In your letter you sought the Committee's opinion as to whether it would violate the Code of Professional Responsibility for Clerks of Court for you to become an Arbitrator for the American Registry of Arbitrators while you are the First Assistant Clerk-Magistrate at the Court. Your name would appear on a list of possible arbitrators that would be selected by the parties involved in the dispute.
The Committee in three previous opinions has determined that it would violate Canons 4(c) and 5(c)(1) for a Clerk-Magistrate to become involved in a private court system or mediation business. Copies of these opinions, with identifying information deleted, are enclosed with this letter.

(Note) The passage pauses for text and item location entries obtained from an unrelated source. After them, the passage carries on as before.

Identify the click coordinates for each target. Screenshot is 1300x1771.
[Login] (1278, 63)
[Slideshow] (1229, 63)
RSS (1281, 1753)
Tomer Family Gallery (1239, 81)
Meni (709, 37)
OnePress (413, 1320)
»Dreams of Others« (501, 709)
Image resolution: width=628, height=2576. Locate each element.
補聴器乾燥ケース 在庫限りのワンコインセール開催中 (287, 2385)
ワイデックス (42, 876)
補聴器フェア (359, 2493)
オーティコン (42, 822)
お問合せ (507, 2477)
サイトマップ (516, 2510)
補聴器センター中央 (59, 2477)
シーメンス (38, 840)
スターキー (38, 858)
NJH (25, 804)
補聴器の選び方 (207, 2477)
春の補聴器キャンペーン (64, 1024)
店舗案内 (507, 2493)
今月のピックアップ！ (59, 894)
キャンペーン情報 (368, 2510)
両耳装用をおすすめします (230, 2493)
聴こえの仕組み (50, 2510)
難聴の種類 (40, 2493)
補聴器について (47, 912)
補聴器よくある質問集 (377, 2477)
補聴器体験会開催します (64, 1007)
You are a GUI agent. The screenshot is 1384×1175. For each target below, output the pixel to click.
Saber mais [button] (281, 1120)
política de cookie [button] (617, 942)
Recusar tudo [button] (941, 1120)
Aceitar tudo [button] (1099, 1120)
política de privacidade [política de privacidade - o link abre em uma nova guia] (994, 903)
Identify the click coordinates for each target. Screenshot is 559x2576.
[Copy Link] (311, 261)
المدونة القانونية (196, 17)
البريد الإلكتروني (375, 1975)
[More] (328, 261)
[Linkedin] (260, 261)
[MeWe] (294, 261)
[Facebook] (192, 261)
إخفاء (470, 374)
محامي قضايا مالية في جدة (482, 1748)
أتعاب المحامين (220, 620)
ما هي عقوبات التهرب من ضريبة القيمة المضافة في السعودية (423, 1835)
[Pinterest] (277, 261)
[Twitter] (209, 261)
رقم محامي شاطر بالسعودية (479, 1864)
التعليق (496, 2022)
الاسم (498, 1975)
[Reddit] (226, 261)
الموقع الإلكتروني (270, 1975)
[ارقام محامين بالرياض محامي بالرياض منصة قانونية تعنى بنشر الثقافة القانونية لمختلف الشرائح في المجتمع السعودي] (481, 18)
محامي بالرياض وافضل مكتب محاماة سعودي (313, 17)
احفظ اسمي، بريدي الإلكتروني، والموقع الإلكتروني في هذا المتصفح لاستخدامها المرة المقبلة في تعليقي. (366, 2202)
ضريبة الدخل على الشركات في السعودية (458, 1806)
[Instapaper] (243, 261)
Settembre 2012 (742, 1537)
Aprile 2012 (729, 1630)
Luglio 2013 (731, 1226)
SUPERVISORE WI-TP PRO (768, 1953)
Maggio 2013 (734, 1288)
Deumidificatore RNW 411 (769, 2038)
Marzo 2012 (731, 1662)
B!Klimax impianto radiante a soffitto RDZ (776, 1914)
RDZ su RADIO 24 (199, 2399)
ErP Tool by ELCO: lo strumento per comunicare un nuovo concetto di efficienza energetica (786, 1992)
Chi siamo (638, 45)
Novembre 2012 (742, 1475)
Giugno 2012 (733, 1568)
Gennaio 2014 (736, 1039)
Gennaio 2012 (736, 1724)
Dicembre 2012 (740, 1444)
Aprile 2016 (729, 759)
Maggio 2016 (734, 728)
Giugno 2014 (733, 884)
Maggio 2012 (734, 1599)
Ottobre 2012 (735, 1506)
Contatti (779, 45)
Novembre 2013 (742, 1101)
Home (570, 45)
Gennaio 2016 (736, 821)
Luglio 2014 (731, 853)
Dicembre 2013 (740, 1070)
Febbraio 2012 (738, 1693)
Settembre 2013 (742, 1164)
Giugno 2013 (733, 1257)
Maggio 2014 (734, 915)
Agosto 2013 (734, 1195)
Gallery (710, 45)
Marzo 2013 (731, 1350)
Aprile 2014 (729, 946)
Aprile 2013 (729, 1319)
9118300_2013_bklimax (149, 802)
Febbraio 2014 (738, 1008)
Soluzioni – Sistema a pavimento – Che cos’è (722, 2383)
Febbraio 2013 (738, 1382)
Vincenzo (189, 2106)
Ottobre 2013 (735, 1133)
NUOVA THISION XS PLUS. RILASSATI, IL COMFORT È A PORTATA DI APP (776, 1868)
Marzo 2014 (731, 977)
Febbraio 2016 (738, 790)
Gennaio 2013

Although service as an arbitrator as part of an established Registry is somewhat less direct involvement in private dispute resolution activities than being a business partner or principal in a private court system or mediation business, in our opinion the reasoning set forth in those opinions would apply to prohibit service as an arbitrator for a fee.
We note that the Supreme Judicial Court has appointed a Standing Committee on Dispute Resolution, which may provide future additional guidance to court personnel on these issues.
We also repeat the advice we have provided you on a previous occasion concerning the letterhead which you used to request your opinion from the Committee. This letterhead identifies you as an "attorney at law". The Committee once again reminds you that Canon 3 of the Code expressly prohibits Clerk-Magistrates from engaging in the practice of law.